Found that which I had come to fear

so sadly shocked that I didn't shed a tear.

Thirty five years away and time seems to have brought

death and destruction to that which I so eagerly sought

Not that I didn't expect the changes to be great

just that I wasn't prepared to find that its too late......--Tyr

Saturday morning I drove to my hometown. Only family I have there now is my two younger twin brothers(they moved back 6 years ago). Myself and seven other siblings all moved away decades ago. I was the first to leave that actually never returned to live there. The town of 3,365 people once was a very busy place. Streets crowded and so much life. So many kids. Families back then in the rural South had more children. When I think back to my school days all my friends seemed to have several brothers and sisters. I guess the average family there had 4 or 5 kids. Many families like mine had over ten!

The town once was vibrant and full of life but the powers that be there didn't allow for proper growth. Appears that over 90% of those of my generation journeyed away to settle elsewhere after finding greater opportunities and better life.. It was just so sad and to find that most of the decay has occurred in the last twenty years or so.

Sure, we that refused to return may be greatly to blame but why return to a small town that had such corrupt local government and police force?? I look at my son AND THINK HOW MUCH HE WILL MISS OF THAT WHICH I IN MY YOUTH ENJOYED THERE! Then I remember also the bad there. I think of the town's sad fate , its current decay and think I am happy my son is not there. There almost nothing there anymore. Not just the material things but the people! Those of the older generation are pretty much all passed on now. So many of them I came to know in my late teens and early manhood were truly fine people. All gone except two. O' yes they lived and lived a fine full life but that which was left there is only a shell, an empty shell of its former self.
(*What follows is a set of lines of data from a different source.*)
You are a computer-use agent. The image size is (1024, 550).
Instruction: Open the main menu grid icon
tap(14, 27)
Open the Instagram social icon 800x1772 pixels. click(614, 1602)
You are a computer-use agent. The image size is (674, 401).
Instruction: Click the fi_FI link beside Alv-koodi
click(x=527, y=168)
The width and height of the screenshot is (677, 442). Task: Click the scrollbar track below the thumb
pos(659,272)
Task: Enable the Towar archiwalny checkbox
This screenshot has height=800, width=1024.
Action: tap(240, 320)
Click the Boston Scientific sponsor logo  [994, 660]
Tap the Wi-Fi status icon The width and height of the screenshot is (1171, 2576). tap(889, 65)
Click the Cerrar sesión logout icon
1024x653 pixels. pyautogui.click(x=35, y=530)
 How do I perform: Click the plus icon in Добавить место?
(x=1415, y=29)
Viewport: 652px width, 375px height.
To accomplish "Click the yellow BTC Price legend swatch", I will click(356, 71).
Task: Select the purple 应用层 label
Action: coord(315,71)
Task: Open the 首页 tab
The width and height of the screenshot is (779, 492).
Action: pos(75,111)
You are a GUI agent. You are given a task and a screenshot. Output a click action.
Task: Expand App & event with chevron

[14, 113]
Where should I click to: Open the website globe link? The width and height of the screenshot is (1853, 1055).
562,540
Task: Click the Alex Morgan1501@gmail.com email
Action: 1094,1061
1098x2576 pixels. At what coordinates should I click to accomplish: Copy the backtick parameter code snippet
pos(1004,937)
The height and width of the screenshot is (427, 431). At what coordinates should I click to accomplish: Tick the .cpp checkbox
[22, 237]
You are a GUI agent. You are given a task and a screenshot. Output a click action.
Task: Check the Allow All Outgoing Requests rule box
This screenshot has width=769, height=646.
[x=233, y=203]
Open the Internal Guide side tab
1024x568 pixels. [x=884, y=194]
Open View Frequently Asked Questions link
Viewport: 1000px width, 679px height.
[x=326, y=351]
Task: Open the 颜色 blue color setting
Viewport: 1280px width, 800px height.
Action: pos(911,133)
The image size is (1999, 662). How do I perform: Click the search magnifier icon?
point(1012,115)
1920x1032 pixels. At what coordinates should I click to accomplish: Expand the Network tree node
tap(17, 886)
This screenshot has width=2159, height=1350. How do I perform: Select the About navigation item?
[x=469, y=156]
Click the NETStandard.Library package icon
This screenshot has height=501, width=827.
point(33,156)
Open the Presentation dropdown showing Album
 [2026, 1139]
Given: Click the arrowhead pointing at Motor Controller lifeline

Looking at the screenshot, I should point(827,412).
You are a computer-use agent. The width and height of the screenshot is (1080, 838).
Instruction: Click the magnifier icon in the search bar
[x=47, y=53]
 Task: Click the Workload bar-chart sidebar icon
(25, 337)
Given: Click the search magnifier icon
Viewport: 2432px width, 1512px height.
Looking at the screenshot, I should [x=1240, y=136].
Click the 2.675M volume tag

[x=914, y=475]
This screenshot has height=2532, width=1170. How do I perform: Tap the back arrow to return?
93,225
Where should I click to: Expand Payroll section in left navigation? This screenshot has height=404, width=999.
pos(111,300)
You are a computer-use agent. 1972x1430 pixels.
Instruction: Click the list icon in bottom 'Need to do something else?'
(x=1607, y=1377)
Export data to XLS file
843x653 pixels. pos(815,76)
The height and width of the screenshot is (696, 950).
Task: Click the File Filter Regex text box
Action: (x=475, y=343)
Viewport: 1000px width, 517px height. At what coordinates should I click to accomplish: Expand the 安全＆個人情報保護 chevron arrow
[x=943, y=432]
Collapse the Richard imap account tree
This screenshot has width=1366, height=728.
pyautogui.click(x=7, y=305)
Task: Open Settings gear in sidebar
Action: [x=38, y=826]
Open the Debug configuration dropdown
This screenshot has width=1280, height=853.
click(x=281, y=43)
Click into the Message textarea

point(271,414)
Am I sad and disappointed about it all? Sure but I realise that possibly its a just reward for the corruption and the ruling powers that controlled that small town. They refused to let it grow, thinking to control it by not allowing it to become too large to control. In the end they just insured its sad fate.

Its true one can never go back. The farther back one attempts to go the less one finds. I wonder just how many small towns have suffered the same fate in America? I had foolishly a couple years ago thought of moving back there for my son's sake. Now I see what a mistake I almost made! Now I remember why I chose to buy a house and remain here! You can never truly go back.
Robert Lindley, Jan. 2007

Tyr-Ziu Saxnot
05-13-2015, 05:34 PM

The View

At the end of Mulberry street
stood a massive old and weathered oak.
With an owl rested there every night , just waiting
for the right meal to wander by,
then silent wings swooped effortlessly down
the massacre hardly made a sound at all.
I watched from my bedroom window each night to
see this act of natural savagery and the feast
Even saw a black kitten become the monster's meal
Yet never did I think of it as barbaric savagery
because man eats whatever he wants with arrogant glee
As master over all creatures and with contempt
for the weak and lame,
Throat cut and bloodied the cow so peaceful
becomes next day's burgers and we bat not an eye.
Unholy indifference reasoned to be a normal act
by we lords of the earth, we takers of all weaker
Great to find the old Mulberry still a launching pad
after these past decades.
And man changes not except his clothes and his
ideas on his superiority over known and unknown Universe.